BRIEF:
Set down each entry below exactly as it stands.

*** SUPPLIED INFORMATION Section Begins ***

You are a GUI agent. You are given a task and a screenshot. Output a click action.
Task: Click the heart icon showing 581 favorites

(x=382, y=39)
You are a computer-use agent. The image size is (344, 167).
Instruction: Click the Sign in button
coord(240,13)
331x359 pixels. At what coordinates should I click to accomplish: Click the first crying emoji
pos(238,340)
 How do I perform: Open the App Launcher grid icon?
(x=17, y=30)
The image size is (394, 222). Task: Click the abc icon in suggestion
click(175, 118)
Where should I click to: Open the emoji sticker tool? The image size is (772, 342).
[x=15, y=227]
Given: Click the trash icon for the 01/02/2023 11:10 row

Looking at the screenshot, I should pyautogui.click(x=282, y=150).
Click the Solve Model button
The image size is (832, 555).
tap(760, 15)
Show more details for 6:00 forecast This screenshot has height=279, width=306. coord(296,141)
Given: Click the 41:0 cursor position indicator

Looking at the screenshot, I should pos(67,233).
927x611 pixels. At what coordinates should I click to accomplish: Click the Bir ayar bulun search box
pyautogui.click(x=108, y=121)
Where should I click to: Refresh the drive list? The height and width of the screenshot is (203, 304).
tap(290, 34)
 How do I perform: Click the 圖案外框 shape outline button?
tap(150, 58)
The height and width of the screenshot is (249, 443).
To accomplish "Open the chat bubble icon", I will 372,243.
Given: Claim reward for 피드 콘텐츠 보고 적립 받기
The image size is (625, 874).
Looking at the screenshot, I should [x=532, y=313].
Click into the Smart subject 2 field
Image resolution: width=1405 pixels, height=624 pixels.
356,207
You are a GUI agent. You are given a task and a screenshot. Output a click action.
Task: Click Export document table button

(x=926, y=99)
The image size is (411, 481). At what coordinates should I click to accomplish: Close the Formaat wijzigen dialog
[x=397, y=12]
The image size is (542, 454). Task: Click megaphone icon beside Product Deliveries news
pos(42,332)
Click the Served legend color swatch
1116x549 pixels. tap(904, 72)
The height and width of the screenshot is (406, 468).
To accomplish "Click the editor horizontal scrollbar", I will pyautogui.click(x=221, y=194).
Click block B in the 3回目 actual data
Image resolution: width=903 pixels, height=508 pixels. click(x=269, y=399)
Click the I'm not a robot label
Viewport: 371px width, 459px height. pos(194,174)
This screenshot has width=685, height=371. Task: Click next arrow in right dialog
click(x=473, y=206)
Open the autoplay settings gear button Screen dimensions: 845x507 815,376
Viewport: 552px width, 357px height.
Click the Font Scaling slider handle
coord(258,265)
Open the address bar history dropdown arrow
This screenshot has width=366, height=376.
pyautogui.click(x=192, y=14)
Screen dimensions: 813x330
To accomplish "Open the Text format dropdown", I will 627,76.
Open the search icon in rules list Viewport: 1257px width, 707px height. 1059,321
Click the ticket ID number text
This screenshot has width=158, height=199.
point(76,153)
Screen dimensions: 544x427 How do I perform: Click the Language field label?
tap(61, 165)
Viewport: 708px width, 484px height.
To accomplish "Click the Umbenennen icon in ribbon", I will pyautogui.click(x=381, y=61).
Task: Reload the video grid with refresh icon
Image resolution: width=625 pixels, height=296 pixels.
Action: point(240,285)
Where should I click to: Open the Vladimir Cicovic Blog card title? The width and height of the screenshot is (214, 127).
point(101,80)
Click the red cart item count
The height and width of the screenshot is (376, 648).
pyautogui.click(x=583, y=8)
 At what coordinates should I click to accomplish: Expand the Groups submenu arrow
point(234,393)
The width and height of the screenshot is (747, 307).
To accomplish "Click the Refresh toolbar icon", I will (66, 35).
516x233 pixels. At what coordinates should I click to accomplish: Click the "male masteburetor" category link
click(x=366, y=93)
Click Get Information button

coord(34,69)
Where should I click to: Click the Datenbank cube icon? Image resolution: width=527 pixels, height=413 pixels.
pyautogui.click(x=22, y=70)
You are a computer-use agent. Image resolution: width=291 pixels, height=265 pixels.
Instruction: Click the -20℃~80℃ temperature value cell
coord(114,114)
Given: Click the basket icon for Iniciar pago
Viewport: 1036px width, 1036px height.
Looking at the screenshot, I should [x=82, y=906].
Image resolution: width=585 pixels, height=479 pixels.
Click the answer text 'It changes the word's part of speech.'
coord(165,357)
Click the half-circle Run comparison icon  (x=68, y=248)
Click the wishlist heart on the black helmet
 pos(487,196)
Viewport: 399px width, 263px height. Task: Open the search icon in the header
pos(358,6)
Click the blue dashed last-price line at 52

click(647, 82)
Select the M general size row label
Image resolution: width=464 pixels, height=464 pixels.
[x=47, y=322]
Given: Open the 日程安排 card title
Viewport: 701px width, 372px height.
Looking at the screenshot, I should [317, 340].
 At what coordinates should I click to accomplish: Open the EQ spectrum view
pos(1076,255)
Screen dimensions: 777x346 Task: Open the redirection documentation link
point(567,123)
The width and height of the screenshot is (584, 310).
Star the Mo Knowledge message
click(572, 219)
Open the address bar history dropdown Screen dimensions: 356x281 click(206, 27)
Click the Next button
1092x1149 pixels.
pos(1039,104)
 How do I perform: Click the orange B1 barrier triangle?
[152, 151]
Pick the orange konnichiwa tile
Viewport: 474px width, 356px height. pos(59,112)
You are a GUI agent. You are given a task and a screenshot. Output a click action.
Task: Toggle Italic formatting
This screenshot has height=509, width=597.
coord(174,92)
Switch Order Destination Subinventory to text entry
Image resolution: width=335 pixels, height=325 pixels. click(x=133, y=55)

*** SUPPLIED INFORMATION Section Ends ***

RESPONSE AREA:
You are a GUI agent. You are given a task and a screenshot. Output a click action.
Task: Click the heart icon showing 581 favorites

(x=382, y=39)
You are a computer-use agent. The image size is (344, 167).
Instruction: Click the Sign in button
coord(240,13)
331x359 pixels. At what coordinates should I click to accomplish: Click the first crying emoji
pos(238,340)
 How do I perform: Open the App Launcher grid icon?
(x=17, y=30)
The image size is (394, 222). Task: Click the abc icon in suggestion
click(175, 118)
Where should I click to: Open the emoji sticker tool? The image size is (772, 342).
[x=15, y=227]
Given: Click the trash icon for the 01/02/2023 11:10 row

Looking at the screenshot, I should pyautogui.click(x=282, y=150).
Click the Solve Model button
The image size is (832, 555).
tap(760, 15)
Show more details for 6:00 forecast This screenshot has height=279, width=306. coord(296,141)
Given: Click the 41:0 cursor position indicator

Looking at the screenshot, I should pos(67,233).
927x611 pixels. At what coordinates should I click to accomplish: Click the Bir ayar bulun search box
pyautogui.click(x=108, y=121)
Where should I click to: Refresh the drive list? The height and width of the screenshot is (203, 304).
tap(290, 34)
 How do I perform: Click the 圖案外框 shape outline button?
tap(150, 58)
The height and width of the screenshot is (249, 443).
To accomplish "Open the chat bubble icon", I will 372,243.
Given: Claim reward for 피드 콘텐츠 보고 적립 받기
The image size is (625, 874).
Looking at the screenshot, I should [x=532, y=313].
Click into the Smart subject 2 field
Image resolution: width=1405 pixels, height=624 pixels.
356,207
You are a GUI agent. You are given a task and a screenshot. Output a click action.
Task: Click Export document table button

(x=926, y=99)
The image size is (411, 481). At what coordinates should I click to accomplish: Close the Formaat wijzigen dialog
[x=397, y=12]
The image size is (542, 454). Task: Click megaphone icon beside Product Deliveries news
pos(42,332)
Click the Served legend color swatch
1116x549 pixels. tap(904, 72)
The height and width of the screenshot is (406, 468).
To accomplish "Click the editor horizontal scrollbar", I will pyautogui.click(x=221, y=194).
Click block B in the 3回目 actual data
Image resolution: width=903 pixels, height=508 pixels. click(x=269, y=399)
Click the I'm not a robot label
Viewport: 371px width, 459px height. pos(194,174)
This screenshot has width=685, height=371. Task: Click next arrow in right dialog
click(x=473, y=206)
Open the autoplay settings gear button Screen dimensions: 845x507 815,376
Viewport: 552px width, 357px height.
Click the Font Scaling slider handle
coord(258,265)
Open the address bar history dropdown arrow
This screenshot has width=366, height=376.
pyautogui.click(x=192, y=14)
Screen dimensions: 813x330
To accomplish "Open the Text format dropdown", I will 627,76.
Open the search icon in rules list Viewport: 1257px width, 707px height. 1059,321
Click the ticket ID number text
This screenshot has width=158, height=199.
point(76,153)
Screen dimensions: 544x427 How do I perform: Click the Language field label?
tap(61, 165)
Viewport: 708px width, 484px height.
To accomplish "Click the Umbenennen icon in ribbon", I will pyautogui.click(x=381, y=61).
Task: Reload the video grid with refresh icon
Image resolution: width=625 pixels, height=296 pixels.
Action: point(240,285)
Where should I click to: Open the Vladimir Cicovic Blog card title? The width and height of the screenshot is (214, 127).
point(101,80)
Click the red cart item count
The height and width of the screenshot is (376, 648).
pyautogui.click(x=583, y=8)
 At what coordinates should I click to accomplish: Expand the Groups submenu arrow
point(234,393)
The width and height of the screenshot is (747, 307).
To accomplish "Click the Refresh toolbar icon", I will (66, 35).
516x233 pixels. At what coordinates should I click to accomplish: Click the "male masteburetor" category link
click(x=366, y=93)
Click Get Information button

coord(34,69)
Where should I click to: Click the Datenbank cube icon? Image resolution: width=527 pixels, height=413 pixels.
pyautogui.click(x=22, y=70)
You are a computer-use agent. Image resolution: width=291 pixels, height=265 pixels.
Instruction: Click the -20℃~80℃ temperature value cell
coord(114,114)
Given: Click the basket icon for Iniciar pago
Viewport: 1036px width, 1036px height.
Looking at the screenshot, I should [x=82, y=906].
Image resolution: width=585 pixels, height=479 pixels.
Click the answer text 'It changes the word's part of speech.'
coord(165,357)
Click the half-circle Run comparison icon  (x=68, y=248)
Click the wishlist heart on the black helmet
 pos(487,196)
Viewport: 399px width, 263px height. Task: Open the search icon in the header
pos(358,6)
Click the blue dashed last-price line at 52

click(647, 82)
Select the M general size row label
Image resolution: width=464 pixels, height=464 pixels.
[x=47, y=322]
Given: Open the 日程安排 card title
Viewport: 701px width, 372px height.
Looking at the screenshot, I should [317, 340].
 At what coordinates should I click to accomplish: Open the EQ spectrum view
pos(1076,255)
Screen dimensions: 777x346 Task: Open the redirection documentation link
point(567,123)
The width and height of the screenshot is (584, 310).
Star the Mo Knowledge message
click(572, 219)
Open the address bar history dropdown Screen dimensions: 356x281 click(206, 27)
Click the Next button
1092x1149 pixels.
pos(1039,104)
 How do I perform: Click the orange B1 barrier triangle?
[152, 151]
Pick the orange konnichiwa tile
Viewport: 474px width, 356px height. pos(59,112)
You are a GUI agent. You are given a task and a screenshot. Output a click action.
Task: Toggle Italic formatting
This screenshot has height=509, width=597.
coord(174,92)
Switch Order Destination Subinventory to text entry
Image resolution: width=335 pixels, height=325 pixels. click(x=133, y=55)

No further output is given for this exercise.